Copy out the passage of the grief post that begins at the words containing "The hospital was" and ends after "We love you!", character for character.

━━━━━ Exercise passage

The next few days will be challenging, and so I am going to take a break from writing. Today I just fell off the edge of grief into a puddle of tears. It did not help that I woke this morning with very little vision in my right eye. I saw an opthamologist this afternoon and all his testing was inconclusive. He wants me to wait a few days before we search any further for a cause. At this point I think it may just be from all the stress. There is a very serious history of macular degeneration in my family but that does not seem to be a cause in my case.
The hospital was not able to get Dad stable enough to move him to the nursing home this week as planned. I await news on him tonight. Worry about him hovers in my mind, moving back and forth from front to back as LM and I prepare to attend Bob's wake and funeral this weekend.
So my third eye vision tells me I better take a break, rest and try to meditate to regain my composure. I had a complete meltdown of tears while visiting with LM after the eye appointment. I actually stopped by to see him for a very nice reason, other than the fact that he is an angel.....one of our very dear friends sent flowers to us today in honor of Bob....a beautiful arrangement of spring flowers and even some hydrangeas! He was thrilled to have them and we set them in the center of Bob's antique mahogany dining room table. THANK YOU, Nan!! We love you!
I'll be back and wish everyone peace and love.

━━━━━━━━━━
━━━━━ Data section

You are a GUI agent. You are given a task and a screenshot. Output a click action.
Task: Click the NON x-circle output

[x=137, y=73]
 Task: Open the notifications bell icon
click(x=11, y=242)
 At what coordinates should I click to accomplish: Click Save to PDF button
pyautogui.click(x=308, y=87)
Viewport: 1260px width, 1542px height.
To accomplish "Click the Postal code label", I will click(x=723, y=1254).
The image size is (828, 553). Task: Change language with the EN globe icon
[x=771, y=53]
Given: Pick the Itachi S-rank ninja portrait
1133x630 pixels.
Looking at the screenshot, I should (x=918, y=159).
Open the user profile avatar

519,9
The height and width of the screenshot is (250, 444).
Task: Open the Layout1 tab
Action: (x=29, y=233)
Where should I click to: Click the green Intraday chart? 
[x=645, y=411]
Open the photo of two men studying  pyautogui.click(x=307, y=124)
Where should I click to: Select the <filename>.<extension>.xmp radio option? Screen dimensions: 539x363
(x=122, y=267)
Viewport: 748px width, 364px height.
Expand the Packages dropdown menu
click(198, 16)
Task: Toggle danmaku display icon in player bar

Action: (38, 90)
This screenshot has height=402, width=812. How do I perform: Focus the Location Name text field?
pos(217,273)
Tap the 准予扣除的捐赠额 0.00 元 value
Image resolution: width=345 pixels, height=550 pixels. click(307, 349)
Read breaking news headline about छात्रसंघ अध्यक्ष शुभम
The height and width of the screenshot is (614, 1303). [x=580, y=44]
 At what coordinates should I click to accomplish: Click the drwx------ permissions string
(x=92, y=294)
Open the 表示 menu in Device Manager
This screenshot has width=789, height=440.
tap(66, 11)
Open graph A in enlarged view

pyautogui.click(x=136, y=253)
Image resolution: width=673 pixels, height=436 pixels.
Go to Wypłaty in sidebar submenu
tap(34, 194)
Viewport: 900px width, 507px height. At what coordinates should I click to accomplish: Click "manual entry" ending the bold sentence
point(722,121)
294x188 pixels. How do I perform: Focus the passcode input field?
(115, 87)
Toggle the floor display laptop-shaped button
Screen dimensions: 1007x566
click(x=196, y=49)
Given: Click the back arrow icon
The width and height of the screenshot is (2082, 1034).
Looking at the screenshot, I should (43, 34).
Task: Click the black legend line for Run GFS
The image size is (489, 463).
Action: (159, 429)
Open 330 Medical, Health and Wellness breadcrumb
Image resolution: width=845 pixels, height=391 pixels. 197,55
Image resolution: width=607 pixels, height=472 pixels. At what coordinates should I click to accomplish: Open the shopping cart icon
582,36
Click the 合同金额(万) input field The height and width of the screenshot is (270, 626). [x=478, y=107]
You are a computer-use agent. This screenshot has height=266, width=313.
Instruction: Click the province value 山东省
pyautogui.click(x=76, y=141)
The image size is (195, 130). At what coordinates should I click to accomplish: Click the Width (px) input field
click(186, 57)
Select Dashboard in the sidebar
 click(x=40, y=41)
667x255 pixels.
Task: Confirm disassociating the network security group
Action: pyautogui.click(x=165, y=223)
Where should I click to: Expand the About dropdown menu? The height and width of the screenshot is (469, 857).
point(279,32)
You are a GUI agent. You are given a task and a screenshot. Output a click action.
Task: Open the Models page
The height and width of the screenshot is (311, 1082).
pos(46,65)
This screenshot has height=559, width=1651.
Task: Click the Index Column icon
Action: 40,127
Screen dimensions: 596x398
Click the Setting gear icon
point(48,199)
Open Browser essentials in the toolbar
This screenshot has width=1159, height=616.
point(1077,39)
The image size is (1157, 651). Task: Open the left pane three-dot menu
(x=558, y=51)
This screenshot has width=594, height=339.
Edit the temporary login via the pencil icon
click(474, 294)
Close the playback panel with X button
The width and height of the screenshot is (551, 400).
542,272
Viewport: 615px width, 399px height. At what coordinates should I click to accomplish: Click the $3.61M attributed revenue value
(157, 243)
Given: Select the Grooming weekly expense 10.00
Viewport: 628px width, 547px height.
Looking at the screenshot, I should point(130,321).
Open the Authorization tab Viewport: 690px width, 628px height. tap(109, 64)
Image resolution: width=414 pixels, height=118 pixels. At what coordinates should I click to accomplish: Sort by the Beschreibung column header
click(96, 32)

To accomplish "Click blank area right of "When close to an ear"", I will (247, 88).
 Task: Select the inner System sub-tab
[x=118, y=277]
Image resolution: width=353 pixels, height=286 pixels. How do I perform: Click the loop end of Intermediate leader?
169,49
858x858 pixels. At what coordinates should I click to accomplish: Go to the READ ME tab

━━━━━━━━━━

**Solved exercise:**
The hospital was not able to get Dad stable enough to move him to the nursing home this week as planned. I await news on him tonight. Worry about him hovers in my mind, moving back and forth from front to back as LM and I prepare to attend Bob's wake and funeral this weekend.
So my third eye vision tells me I better take a break, rest and try to meditate to regain my composure. I had a complete meltdown of tears while visiting with LM after the eye appointment. I actually stopped by to see him for a very nice reason, other than the fact that he is an angel.....one of our very dear friends sent flowers to us today in honor of Bob....a beautiful arrangement of spring flowers and even some hydrangeas! He was thrilled to have them and we set them in the center of Bob's antique mahogany dining room table. THANK YOU, Nan!! We love you!